Sì. Per raggiungere uno sviluppo che sia sostenibile sul piano economico, sociale e ambientale occorrono politiche coerenti e investimenti consistenti. Oggi abbiamo davvero la possibilità di farlo e di portare il nostro Paese su un sentiero di sostenibilità, considerato che il Next Generation Eu abbraccia proprio la logica dello sviluppo sostenibile ed è figlio dell’impostazione che la presidente della Commissione europea Ursula von der Leyen ha voluto dare all’azione Unione in base alla direzione auspicata dall’Agenda 2030.

Evasione fiscale e debito pubblico sono le due palle al piede del nostro paese. C’è una ricetta per ridurre entrambi?
Purtroppo, molti auspicano un ritorno al passato senza ricordare che prima della crisi attuale avevamo 110 miliardi di evasione fiscale e un sommerso pari al 12% del Pil.

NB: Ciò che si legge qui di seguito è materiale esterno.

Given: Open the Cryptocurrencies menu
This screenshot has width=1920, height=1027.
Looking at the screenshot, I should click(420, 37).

Per questo sarebbe auspicabile che chi riceve contributi pubblici durante questa emergenza sia obbligato al rispetto delle regole e a subire sanzioni certe se colto a violarle nuovamente. Per quanto riguarda il debito pubblico dobbiamo essere consapevoli che qualsiasi decisione è destinata a ricadere sulle spalle delle generazioni future. E proprio in virtù del principio di giustizia intergenerazionale siamo obbligati a scelte di investimento responsabili.

A suo avviso, come e quanto intraprendenza/lungimiranza degli Enti locali sono importanti per l’utilizzo dei fondi straordinari scaturiti dall’emergenza?

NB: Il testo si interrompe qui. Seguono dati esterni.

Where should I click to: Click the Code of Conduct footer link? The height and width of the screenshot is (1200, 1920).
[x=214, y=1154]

Gli enti locali sono soggetti fondamentali nel processo di modernizzazione del Paese e nella definizione di politiche coerenti con le linee guida europee. La buona notizia, evidenziata nel Rapporto dell’ASviS sui territori, è che sempre di più le istituzioni locali stanno prendendo come riferimento per le loro strategie l’Agenda 2030 dell’Onu e i 17 Obiettivi di sviluppo sostenibile, dimostrando una reale lungimiranza. Il piano d’azione mondiale è infatti una straordinaria guida per rendere le politiche integrate e coerenti, e questo la maggior parte degli amministratori locali lo ha capito e oggi sa di avere a disposizione una cornice strategica entro la quale agire per il conseguimento di uno sviluppo che sia sostenibile da tutti i punti di vista.